### Text section

..........

Anatomy of a high quality meter

Reprinted with permission of Fluke Corporation

You’ve heard the war stories. The unexpected jolt that knocked someone off his feet. The digital multimeter that turned to toast because it couldn’t handle the measurement it was hooked up to perform. The guy who reached into a tight space to adjust an alligator clip and came out with a little less skin on his finger.

If your job is to measure electricity, the truth is, you’re at risk of injury. When it comes to testing and measuring electricity, all that stands between you and a nasty shock or worse is the quality of the test equipment you use on the job and the safety precautions you take.

The hazards of working with electricity aren’t new, of course. But as electronic and electrical systems become increasingly complex, the dangers of measuring its flow have increased and unprepared technicians can suddenly be faced with a simple job gone bad.

For example, it’s not unheard of for an electrician to find himself the victim of a transient power spike that knocks him flat before he knows it’s coming, thanks to a big motor kicking on or off somewhere upline. Occasionally an electrician may end up working with more voltage and energy than he realizes. Choosing the best digital multimeter is critical when you work in such environments. It can help handle an unexpected situation, even if you wander into dangerous territory.

The key is selecting a meter with a high level of safety capabilities. Here’s what to look for next time you go shopping for a meter:

Safety-rated fuses. You don’t want a meter that uses just any old fuse. Specially designed high-energy fuses dissipate stray voltage before it reaches you and are designed to blow in time to get you out of harm’s way. Don’t make the beginner’s mistake of substituting inferior fuses once you’ve taken the meter home, and don’t ever disable the fuse on a job. Ten is a good number of fingers to have, and you’ll want to keep them all. Use only highenergy fuses approved by the meter’s manufacturer.

Component spacing. Proper safety design in a digital multimeter begins deep inside each tool. Adequate spacing between internal components provides a measurable margin of safety, but can be hard to check. Look for an approval sticker by an independent third-party testing laboratory. The lab has taken that model apart and stakes its reputation on the fact that the meter is as safe as its manufacturer says it is.

Independent verification. Don’t trust the word of just any laboratory, though. Look for those whose analysis has stood the test of time, such as UL, CSA, and TUV. Beware of wording such as “Designed to meet specification...” Designers’ plans are never a substitute for independent testing by a reputable laboratory.

Best value, not lowest cost. The truth is, you often get what you pay for. Some cheap meters say they’re adequately safety rated and they’re not. Selecting the lowest-priced equipment may be a false economy. Treating severe burns from an on-the-job electrical accident will cost more.

Appropriate CAT ratings. That’s a fancy bit of rule-making by the International Electrotechnical Commission (IEC) that sets the safety regulations multimeter manufacturers must adhere to if their products are marketed and sold in Europe. The IEC is your friend. The IEC has set four categories of electrical testing activity, ranging from Category I protected low energy circuits to Category IV installations where high-powered lines can be exposed to outdoor environments.

..........

### Provided records
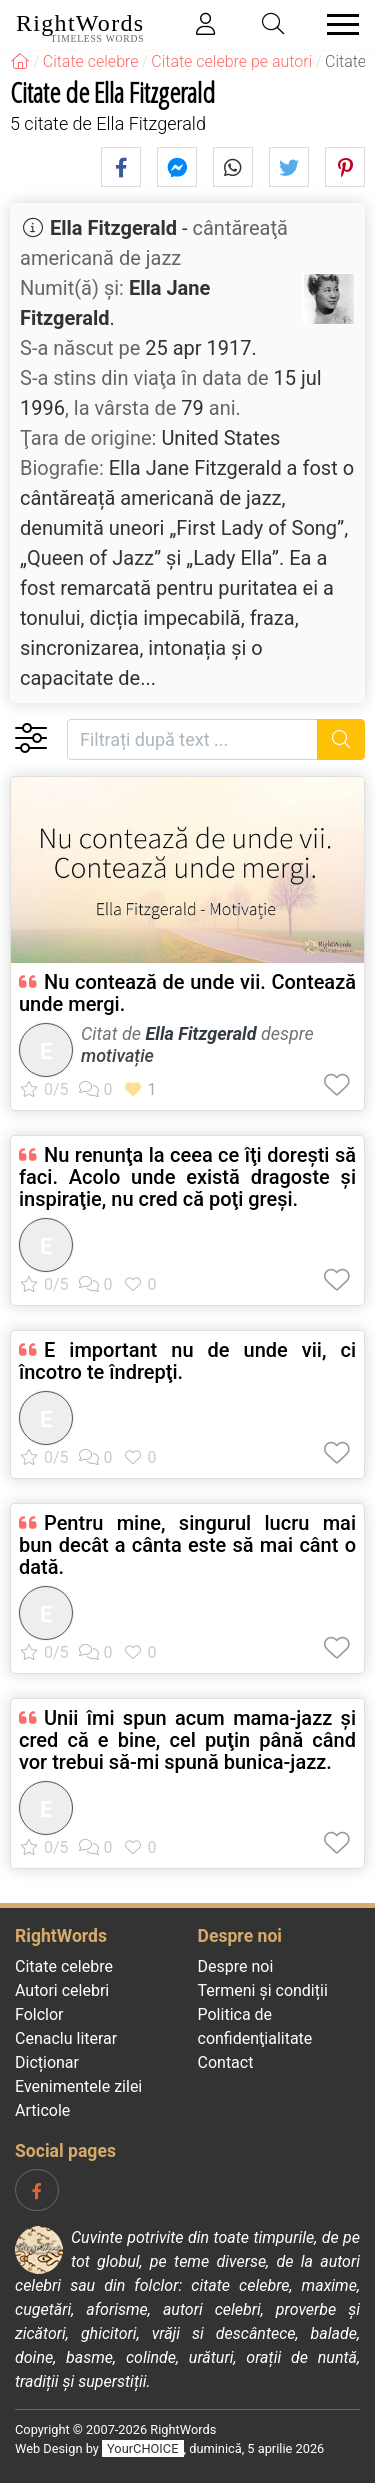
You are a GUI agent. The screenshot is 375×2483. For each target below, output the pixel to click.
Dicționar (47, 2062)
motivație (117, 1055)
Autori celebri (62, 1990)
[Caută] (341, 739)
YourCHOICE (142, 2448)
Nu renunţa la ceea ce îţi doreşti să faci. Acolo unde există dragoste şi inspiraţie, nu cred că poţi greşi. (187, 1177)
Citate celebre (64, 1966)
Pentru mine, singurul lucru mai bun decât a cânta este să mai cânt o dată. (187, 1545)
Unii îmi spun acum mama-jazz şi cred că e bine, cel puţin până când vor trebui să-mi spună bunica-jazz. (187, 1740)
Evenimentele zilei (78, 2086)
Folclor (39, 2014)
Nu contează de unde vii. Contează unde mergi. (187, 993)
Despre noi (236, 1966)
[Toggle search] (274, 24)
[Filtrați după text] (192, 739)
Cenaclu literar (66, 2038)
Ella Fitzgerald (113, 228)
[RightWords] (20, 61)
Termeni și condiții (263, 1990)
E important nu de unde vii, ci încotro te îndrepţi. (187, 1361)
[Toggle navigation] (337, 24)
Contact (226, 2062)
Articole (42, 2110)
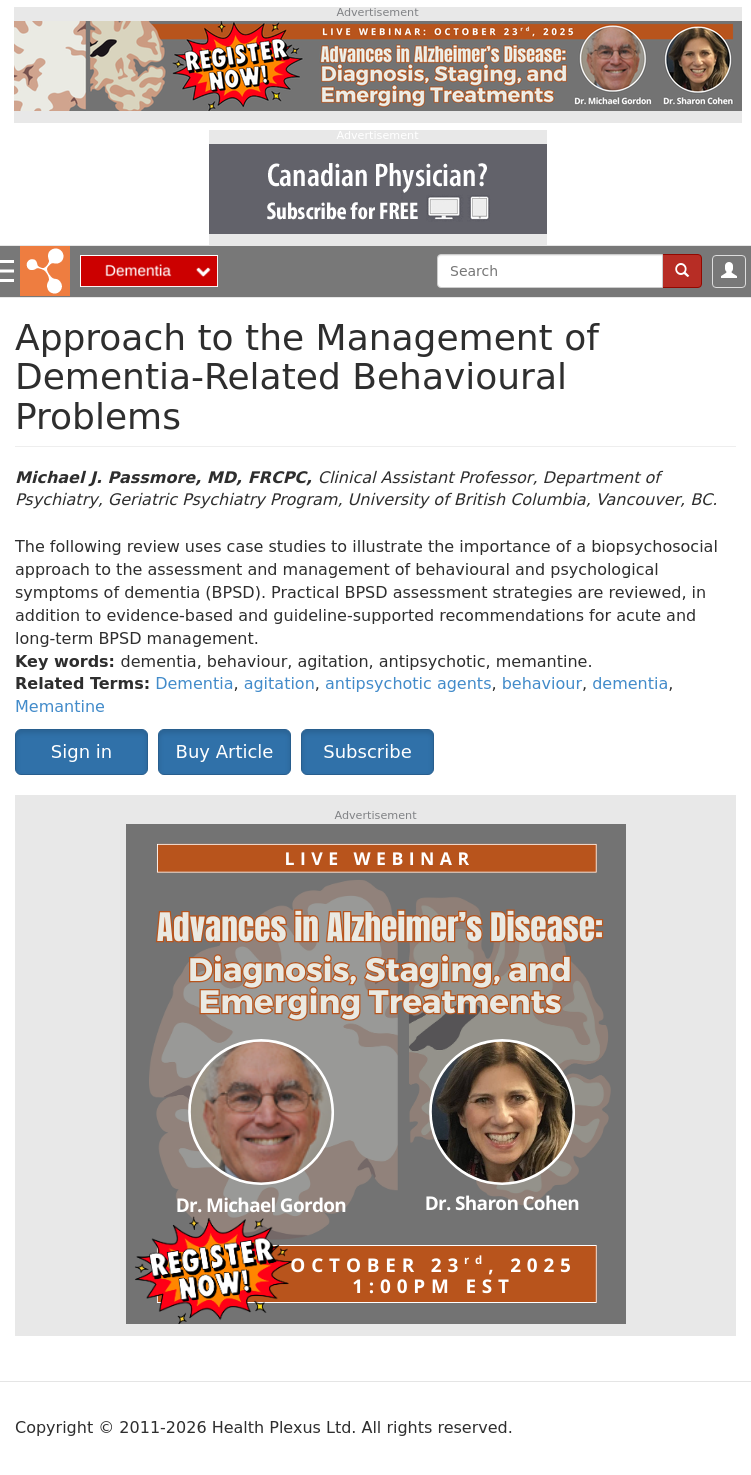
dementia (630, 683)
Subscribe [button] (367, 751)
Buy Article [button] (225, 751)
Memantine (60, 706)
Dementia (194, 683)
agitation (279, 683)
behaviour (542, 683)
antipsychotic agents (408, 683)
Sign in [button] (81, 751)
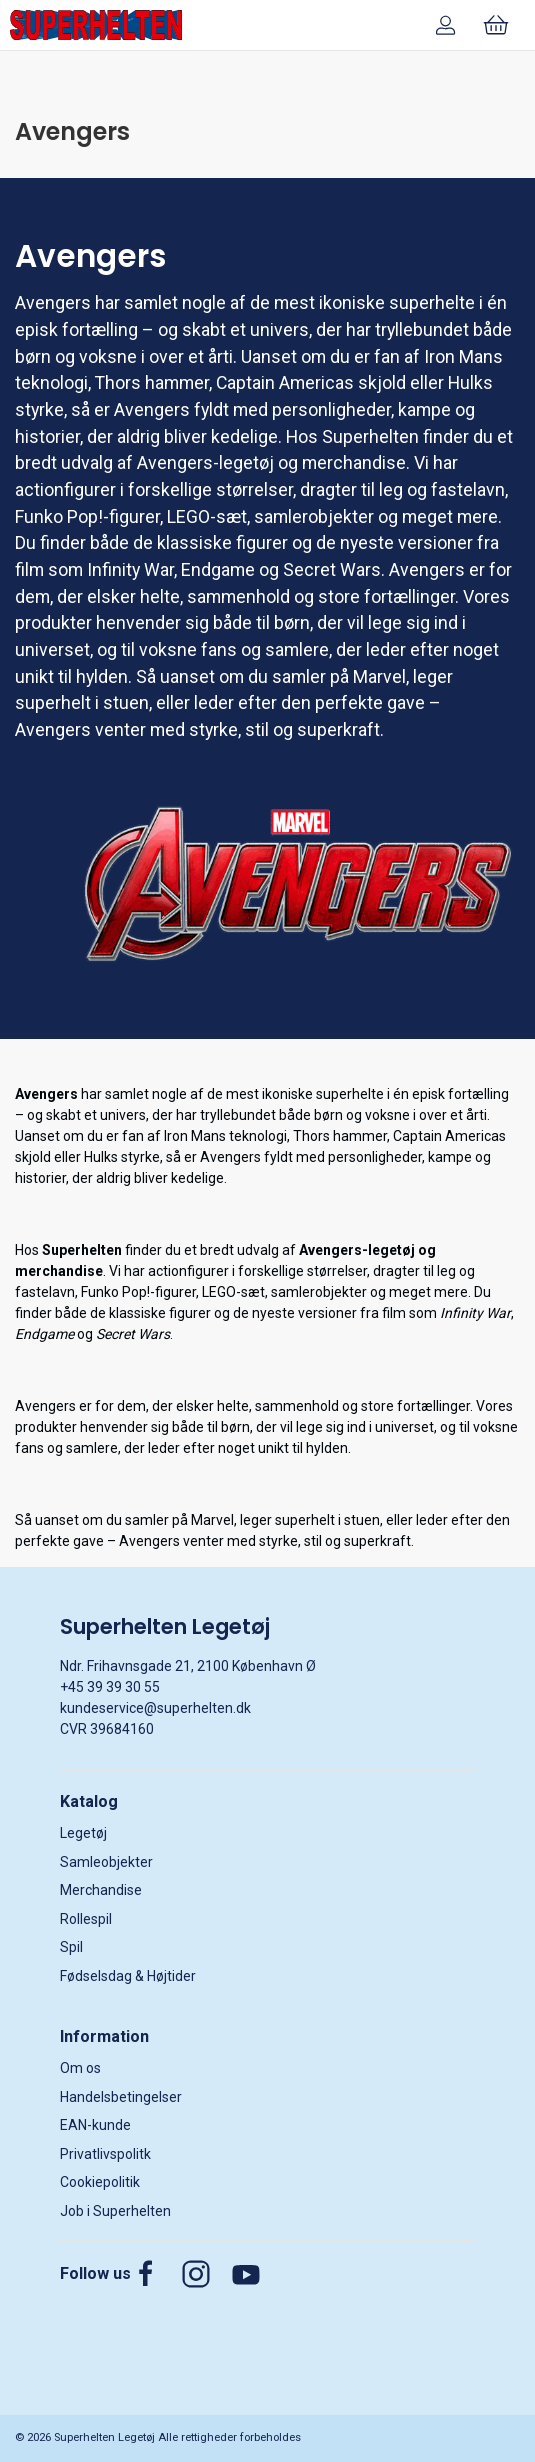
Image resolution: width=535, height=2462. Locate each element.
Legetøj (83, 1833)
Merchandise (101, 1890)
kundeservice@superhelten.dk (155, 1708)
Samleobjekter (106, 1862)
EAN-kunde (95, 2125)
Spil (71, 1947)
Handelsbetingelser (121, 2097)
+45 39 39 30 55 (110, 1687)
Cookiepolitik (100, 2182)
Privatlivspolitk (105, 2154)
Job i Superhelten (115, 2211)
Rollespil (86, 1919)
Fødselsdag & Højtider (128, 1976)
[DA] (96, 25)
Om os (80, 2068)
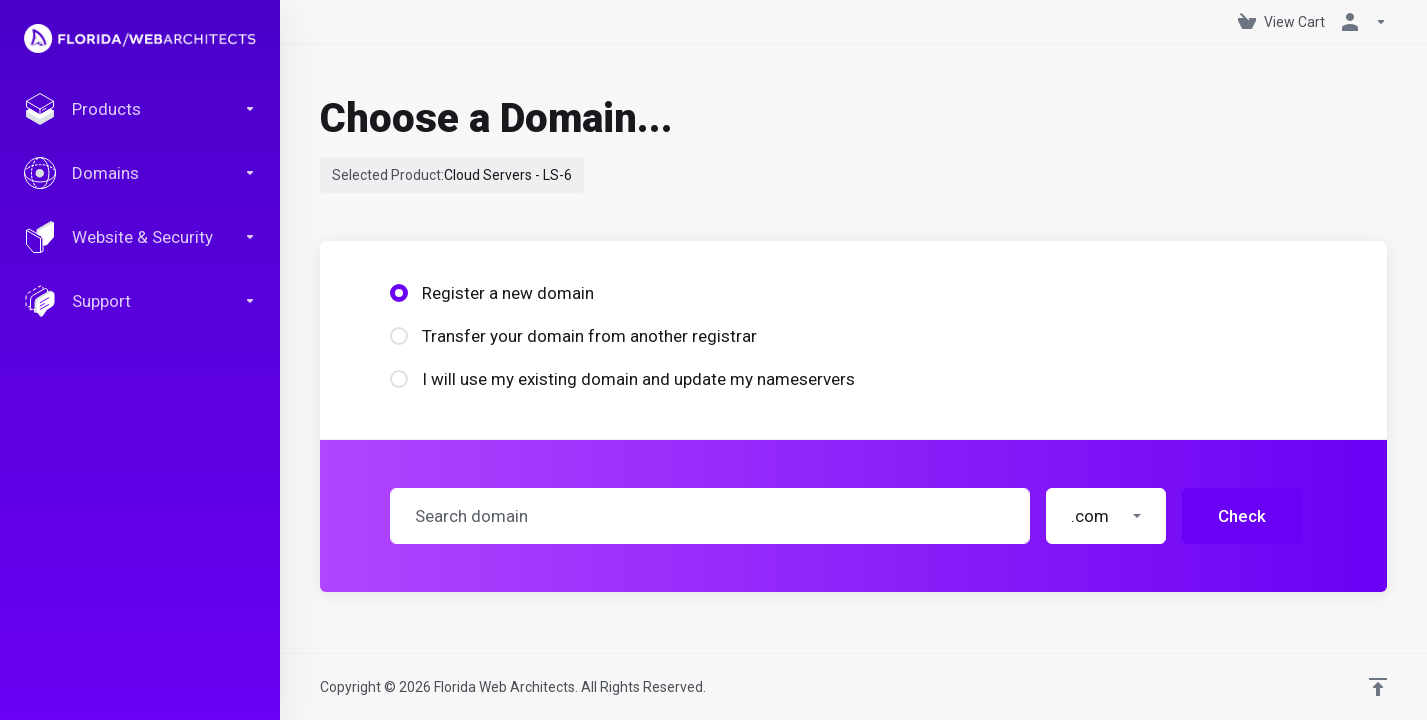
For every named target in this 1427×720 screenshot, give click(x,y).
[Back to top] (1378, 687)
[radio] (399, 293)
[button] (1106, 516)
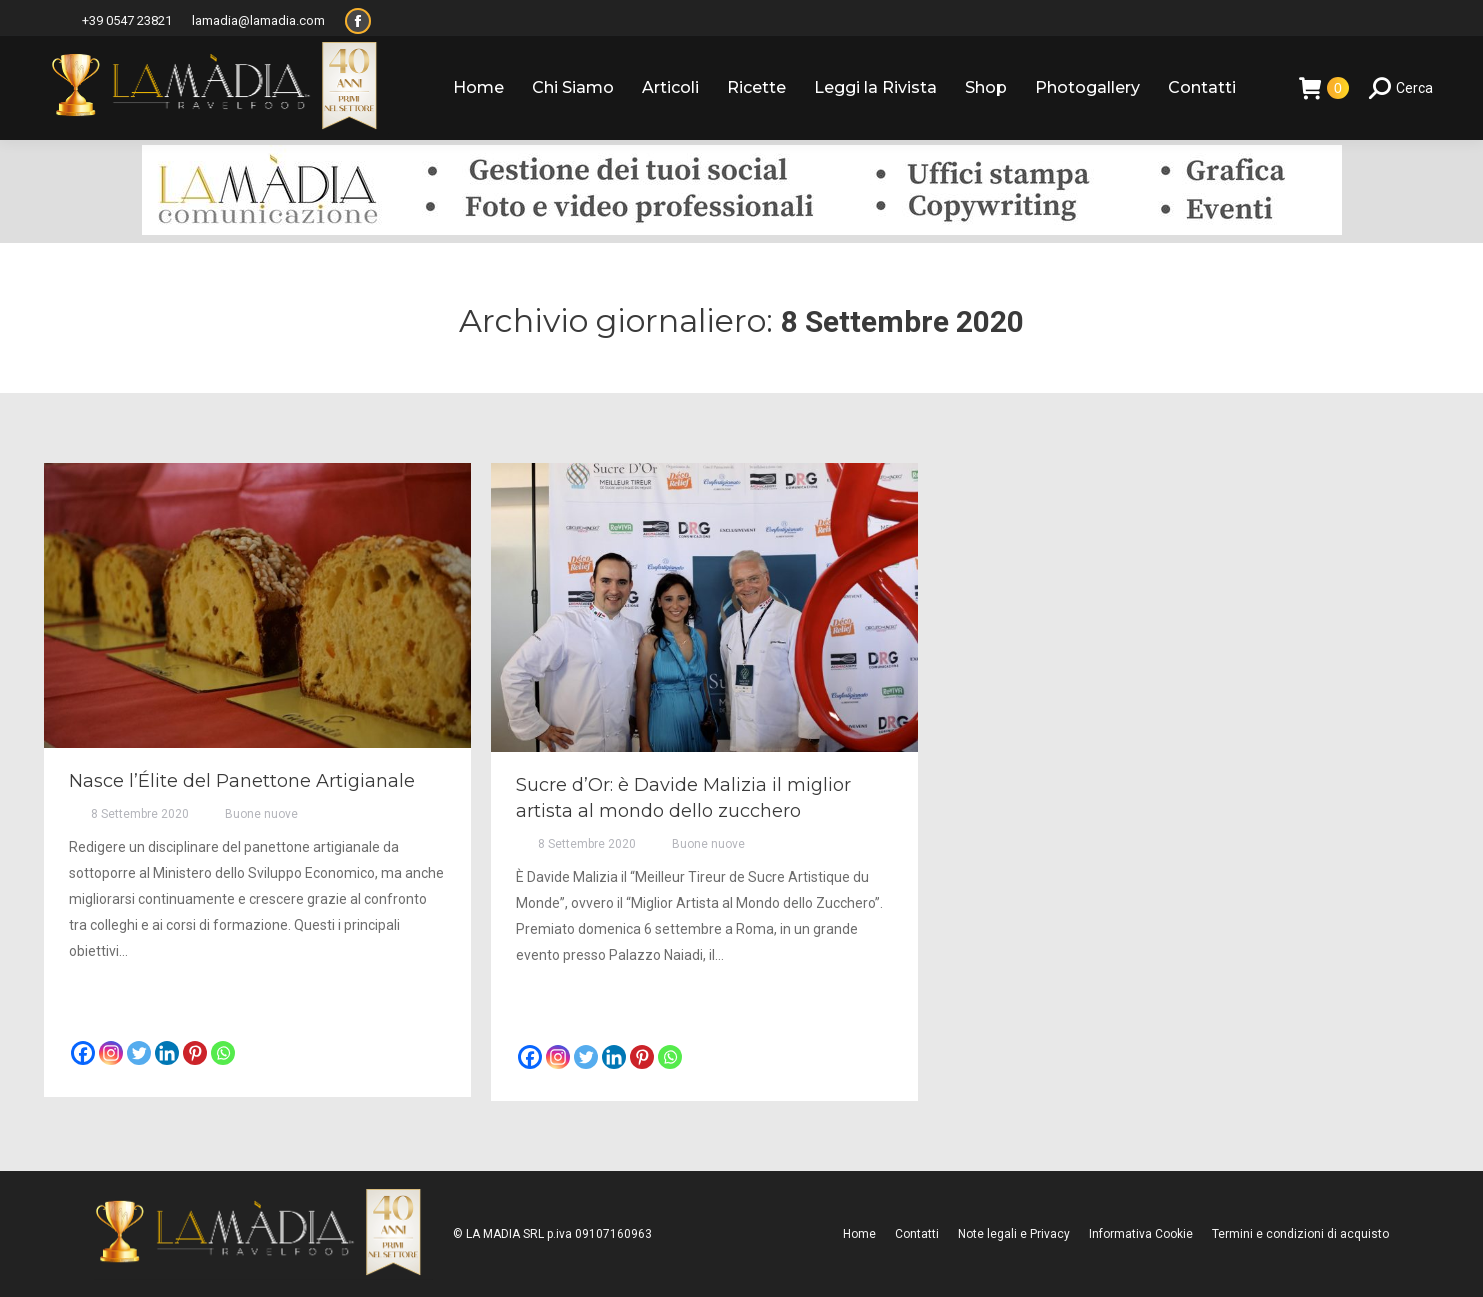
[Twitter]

..........

### Challenge 1
Summarize the article on meter safety in two sentences.
### Challenge 2
Transcribe the part of the article on meter safety between the words "Anatomy of a" and "precautions you take.", inclusive.
The records are drawn from a different source than the text.

### Task answer 1
Measuring electricity puts workers at risk of injury, and what protects them is the quality of their test equipment and the precautions they take. The article advises choosing a meter with strong safety capabilities: safety-rated fuses, adequate component spacing confirmed by an independent laboratory, best value rather than lowest cost, and appropriate CAT ratings set by the IEC.

### Task answer 2
Anatomy of a high quality meter

Reprinted with permission of Fluke Corporation

You’ve heard the war stories. The unexpected jolt that knocked someone off his feet. The digital multimeter that turned to toast because it couldn’t handle the measurement it was hooked up to perform. The guy who reached into a tight space to adjust an alligator clip and came out with a little less skin on his finger.

If your job is to measure electricity, the truth is, you’re at risk of injury. When it comes to testing and measuring electricity, all that stands between you and a nasty shock or worse is the quality of the test equipment you use on the job and the safety precautions you take.